Participants will take ixazomib orally (by mouth) with pomalidomide and dexamethasone or lenalidomide and dexamethasone in 28-day treatment cycles. Participants will be treated for a maximum of 39 cycles but may continue to receive ixazomib beyond 39 cycles if they are benefiting from it. A follow-up study visit will occur 30 days after the last dose of ixazomib. Participants will be monitored for up to 3 years.
The main objective is to determine whether an in-class transition (iCT) from a parenteral proteasome inhibitor (PI) regimen to an all-oral ixazomib(NINLARO) regimen can improve outcomes and provide an effective long-term alternative treatment for participants with relapsed and/or refractory multiple myeloma.
The drug being tested in this study is called ixazomib (NINLARO). Ixazomib is being tested to treat people who have relapsed and/or refractory multiple myeloma (R/R MM). This study will look at the efficacy and safety of ixazomib in participants with R/R MM who were previously receiving parenteral proteasome inhibitor (PI)-based therapy in combination with pomalidomide or with lenalidomide, and who undergo in-class transition to an oral ixazomib-based combination containing either pomalidomide (cohort A) or lenalidomide (cohort B).
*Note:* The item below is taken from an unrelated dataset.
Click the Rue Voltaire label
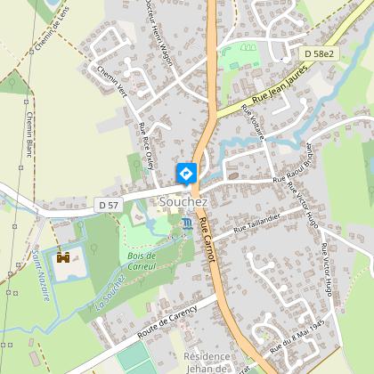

The study will enroll approximately 140 patients. Participants will be enrolled to one of the two treatment groups, depending on whether they are transitioning from a pomalidomide- or lenalidomide- based regimen:
Participants who are >75 years of age at time of enrollment will be instructed to take 20 mg dexamethasone. For participants with moderate or severe hepatic impairment, severe renal impairment, or end-stage renal disease requiring dialysis, the recommended starting dose of ixazomib is 3 mg which can be further reduced to 2.3 mg at investigator's discretion.
This multi-center trial will be conducted at approximately 30 study centers across the United States. The overall duration of this study is approximately 5 years or until all participants have died, have been lost to follow-up, or completion of the study by the sponsor, whichever occurs first.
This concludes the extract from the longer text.